We haven't completed our own fuel-economy testing on the 1.4T engine yet, but EPA combined estimates put the Jetta 1.4T’s at 32 mpg overall with the six-speed automatic. Compare that to an EPA-rated 36 overall mpg for the 2015 TDI with its DSG dual-clutch automatic. Based on Consumer Reports' testing, the TDI’s numbers could drop after the corrections are in place to make the car emissions compliant, diminishing the diesel's advantage over this new, small-displacement alternative. So far, we have observed 34 mpg in mixed driving with our 1.4T SE, based on the trip computer mileage over the first few hundred miles.
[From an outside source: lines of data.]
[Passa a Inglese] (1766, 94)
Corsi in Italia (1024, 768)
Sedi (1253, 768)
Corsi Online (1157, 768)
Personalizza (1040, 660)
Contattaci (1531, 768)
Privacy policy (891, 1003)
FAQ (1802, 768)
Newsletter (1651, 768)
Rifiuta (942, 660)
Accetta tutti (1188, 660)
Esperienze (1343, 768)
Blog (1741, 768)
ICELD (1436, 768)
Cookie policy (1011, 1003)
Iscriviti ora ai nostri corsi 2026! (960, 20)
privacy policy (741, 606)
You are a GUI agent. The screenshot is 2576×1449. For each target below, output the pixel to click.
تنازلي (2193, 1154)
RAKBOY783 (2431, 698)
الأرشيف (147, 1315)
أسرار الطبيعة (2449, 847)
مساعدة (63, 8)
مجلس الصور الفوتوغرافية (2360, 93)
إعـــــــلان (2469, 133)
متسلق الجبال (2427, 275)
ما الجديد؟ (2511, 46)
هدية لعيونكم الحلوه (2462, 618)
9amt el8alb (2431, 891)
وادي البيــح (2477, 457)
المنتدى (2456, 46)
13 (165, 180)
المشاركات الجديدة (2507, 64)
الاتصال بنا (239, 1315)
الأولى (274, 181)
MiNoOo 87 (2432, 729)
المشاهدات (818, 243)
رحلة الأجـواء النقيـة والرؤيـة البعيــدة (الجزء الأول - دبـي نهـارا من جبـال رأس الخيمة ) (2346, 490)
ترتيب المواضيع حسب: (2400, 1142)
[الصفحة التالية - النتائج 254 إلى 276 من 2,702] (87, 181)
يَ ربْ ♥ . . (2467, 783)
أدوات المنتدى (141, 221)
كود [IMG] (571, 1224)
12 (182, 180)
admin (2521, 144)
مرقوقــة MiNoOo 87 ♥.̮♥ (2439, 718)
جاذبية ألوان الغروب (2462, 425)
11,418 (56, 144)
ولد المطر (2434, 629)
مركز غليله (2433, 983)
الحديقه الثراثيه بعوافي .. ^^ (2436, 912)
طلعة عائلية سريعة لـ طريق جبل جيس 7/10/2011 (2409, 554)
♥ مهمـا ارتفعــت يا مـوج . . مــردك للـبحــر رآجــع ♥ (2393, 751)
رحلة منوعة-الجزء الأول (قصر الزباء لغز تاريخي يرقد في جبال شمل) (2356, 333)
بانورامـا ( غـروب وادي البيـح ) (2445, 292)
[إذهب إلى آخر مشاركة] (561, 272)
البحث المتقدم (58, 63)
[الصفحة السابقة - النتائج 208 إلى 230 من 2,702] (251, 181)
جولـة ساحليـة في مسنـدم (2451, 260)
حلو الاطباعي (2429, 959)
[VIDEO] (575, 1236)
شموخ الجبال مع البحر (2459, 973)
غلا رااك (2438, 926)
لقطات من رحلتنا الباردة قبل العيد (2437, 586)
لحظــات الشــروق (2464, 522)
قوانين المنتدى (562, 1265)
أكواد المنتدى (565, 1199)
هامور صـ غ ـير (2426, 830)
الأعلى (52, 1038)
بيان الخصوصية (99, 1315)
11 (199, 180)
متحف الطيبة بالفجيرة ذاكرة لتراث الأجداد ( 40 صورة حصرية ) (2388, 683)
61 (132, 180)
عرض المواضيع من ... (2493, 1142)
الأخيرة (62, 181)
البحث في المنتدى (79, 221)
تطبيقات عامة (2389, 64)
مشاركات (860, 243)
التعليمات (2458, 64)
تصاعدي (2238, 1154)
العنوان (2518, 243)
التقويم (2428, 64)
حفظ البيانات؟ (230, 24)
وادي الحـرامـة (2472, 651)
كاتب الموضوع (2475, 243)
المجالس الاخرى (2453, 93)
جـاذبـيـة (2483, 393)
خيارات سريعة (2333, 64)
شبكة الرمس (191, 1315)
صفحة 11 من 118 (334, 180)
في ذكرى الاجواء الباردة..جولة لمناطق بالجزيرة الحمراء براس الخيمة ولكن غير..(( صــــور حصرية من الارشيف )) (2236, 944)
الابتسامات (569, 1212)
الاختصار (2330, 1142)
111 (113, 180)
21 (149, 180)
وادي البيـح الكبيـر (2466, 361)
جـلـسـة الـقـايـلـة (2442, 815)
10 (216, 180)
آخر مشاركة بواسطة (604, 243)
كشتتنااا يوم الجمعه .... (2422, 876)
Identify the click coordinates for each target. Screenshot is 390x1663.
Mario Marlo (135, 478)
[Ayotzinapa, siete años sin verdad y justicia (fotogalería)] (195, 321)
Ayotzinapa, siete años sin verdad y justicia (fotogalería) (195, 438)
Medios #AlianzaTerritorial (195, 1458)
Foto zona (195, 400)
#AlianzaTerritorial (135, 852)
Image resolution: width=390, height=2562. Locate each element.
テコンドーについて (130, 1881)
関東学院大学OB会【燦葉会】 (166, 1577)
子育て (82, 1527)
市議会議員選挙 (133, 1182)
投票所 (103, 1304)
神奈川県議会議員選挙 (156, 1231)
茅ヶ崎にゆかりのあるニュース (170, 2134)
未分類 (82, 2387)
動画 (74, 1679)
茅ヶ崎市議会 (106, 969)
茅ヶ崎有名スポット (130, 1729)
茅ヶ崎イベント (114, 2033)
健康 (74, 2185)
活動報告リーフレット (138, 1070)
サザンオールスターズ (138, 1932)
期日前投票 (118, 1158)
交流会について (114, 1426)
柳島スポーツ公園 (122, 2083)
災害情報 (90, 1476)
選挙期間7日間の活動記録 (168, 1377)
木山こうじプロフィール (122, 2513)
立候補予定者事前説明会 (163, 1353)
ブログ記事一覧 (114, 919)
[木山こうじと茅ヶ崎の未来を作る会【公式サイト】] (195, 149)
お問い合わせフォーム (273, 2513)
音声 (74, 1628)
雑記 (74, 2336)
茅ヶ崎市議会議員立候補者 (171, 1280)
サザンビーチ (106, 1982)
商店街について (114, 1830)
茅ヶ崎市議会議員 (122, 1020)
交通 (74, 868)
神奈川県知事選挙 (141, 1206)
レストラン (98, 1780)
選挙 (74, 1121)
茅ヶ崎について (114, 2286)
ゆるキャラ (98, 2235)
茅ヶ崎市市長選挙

Volkswagen Jetta 1.4L rear

The 1.4T eliminates the diesel's hesitation off the line and clatter that makes it feel noisy at low speeds.

Volkswagen limits the 1.4T to relatively basic trim levels, evidenced by our SE lacking some common niceties. For instance, there’s no lumbar adjustment for the heated front seats; the seats are basic cloth rather than VW’s typical leatherette; and dashboard plastics are all hard. (The 1.4T SE w/Connectivity trim fixes the first two shortcomings.) On the plus side, our car benefits from VW’s new infotainment system, which is includes Apple CarPlay and Android Auto. Thus far, we can say CarPlay generally works well, providing Siri voice-controlled navigation and text message read-back and response capabilities.

Going with the 1.4T over the TDI saves considerable money. There is a $2,850 difference between the 2016 1.4T and the 2015 TDI, both equipped in SE w/Connectivity trim. Our 1.4T SE, which lacks a comparable TDI model, costs even less, stickering at $21,235. Thanks to motivated dealers and available owner loyalty rebates, we paid considerably less.

We're curious to see how our instrumented fuel-economy measurements for this 1.4T compare to our 2015 Jetta TDI test car, especially after anticipated updates to make the diesel emissions-compliant.

At first glance, this small gasoline engine considerably weakens the case for the diesel and on more than one level: Purchase price, diesel fuel cost, and emissions.